* Excerpted passage:
◆ ◆ ◆ ◆ ◆

What should labs do now

It goes without saying, I’m not a tax advisor nor a VAT specialist. Anyone reading this should get proper VAT advice before changing anything, but the practical shape of it looks like this.

VAT is self assessed. There won’t be a letter coming from HMRC telling you what to do. The obligation to get your VAT position right sits with the business, not with HMRC chasing you down. Waiting to be contacted by HMRC isn’t a sensible position, it’s a way of building up financial risk, because interest and penalties run from when VAT should have been charged, not from when someone notices.

This is now binding Upper Tribunal precedent. But it isn’t final by any stretch. Align could still go to the Court of Appeal, and some businesses may choose to take a considered, advised position around that uncertainty. But “wait and see” as a default, without engaging an advisor, isn’t a defensible strategy anymore.

◆ ◆ ◆ ◆ ◆

* Source data:
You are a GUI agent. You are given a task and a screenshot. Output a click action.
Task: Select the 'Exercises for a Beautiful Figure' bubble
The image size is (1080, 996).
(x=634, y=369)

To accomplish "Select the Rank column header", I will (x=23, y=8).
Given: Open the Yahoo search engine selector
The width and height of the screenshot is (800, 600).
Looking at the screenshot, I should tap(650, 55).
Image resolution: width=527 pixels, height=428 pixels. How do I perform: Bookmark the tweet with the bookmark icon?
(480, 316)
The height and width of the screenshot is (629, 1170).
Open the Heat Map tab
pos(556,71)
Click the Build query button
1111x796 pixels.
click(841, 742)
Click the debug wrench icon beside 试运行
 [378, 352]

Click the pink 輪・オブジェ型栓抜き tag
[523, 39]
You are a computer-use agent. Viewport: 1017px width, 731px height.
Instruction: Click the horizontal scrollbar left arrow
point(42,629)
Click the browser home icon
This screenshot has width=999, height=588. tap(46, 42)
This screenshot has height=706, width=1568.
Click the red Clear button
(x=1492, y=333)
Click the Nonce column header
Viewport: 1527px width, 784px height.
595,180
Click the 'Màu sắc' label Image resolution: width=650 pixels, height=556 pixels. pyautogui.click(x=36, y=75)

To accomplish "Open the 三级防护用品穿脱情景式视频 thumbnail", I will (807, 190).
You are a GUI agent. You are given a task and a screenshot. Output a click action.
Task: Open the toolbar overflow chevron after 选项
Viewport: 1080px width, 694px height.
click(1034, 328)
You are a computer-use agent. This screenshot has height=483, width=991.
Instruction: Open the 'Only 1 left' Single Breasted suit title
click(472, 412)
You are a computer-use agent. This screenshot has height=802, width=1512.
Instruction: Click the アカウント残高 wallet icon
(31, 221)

◆ ◆ ◆ ◆ ◆

* Actions to take:
1. According to the passage on VAT for labs, from what point do interest and penalties run?
2. Translate this sentence from the passage on VAT for labs into Spanish: "There won’t be a letter coming from HMRC telling you what to do."
3. Carry on the passage on VAT for labs from its last sentence.
The records come from a different source than the passage on VAT for labs.

* Answers in order:
1. They run from when VAT should have been charged, not from when someone notices.

2. No llegará ninguna carta de HMRC diciéndote qué hacer.

3.
It’s worth noting that Align itself stopped charging its UK customers on an exempt basis back in August 2025, nearly a year before this ruling landed, while the appeal was still pending. That is the largest orthodontic appliance company in the world taking a precautionary position rather than waiting for the final word. It is a reasonable indicator of how seriously a well advised business treats this kind of exposure.

The sensible starting point for any lab is a straight audit of the product list. Split it into two piles: things that replace missing or damaged tooth structure, and things that move, hold, or protect existing teeth. The first pile stays exempt. The second pile needs a conversation with your accountant about VAT treatment.

Watch the £90,000 threshold too

There is a second consequence that is easy to miss, and it is worth flagging separately because it can catch smaller labs off guard.

The UK VAT registration threshold is £90,000 of taxable turnover in any rolling twelve month period, checked at the end of every month, not once a year. Cross it and you have thirty days to register.

The important detail is that this threshold is based on taxable turnover, not on turnover that was previously VATable. Standard rated and zero rated supplies both count towards the £90,000. Exempt supplies never have. A lab that has treated its entire output as exempt dental prostheses, including retainers, splints and expanders, has never needed to watch this figure at all, because none of that turnover counted.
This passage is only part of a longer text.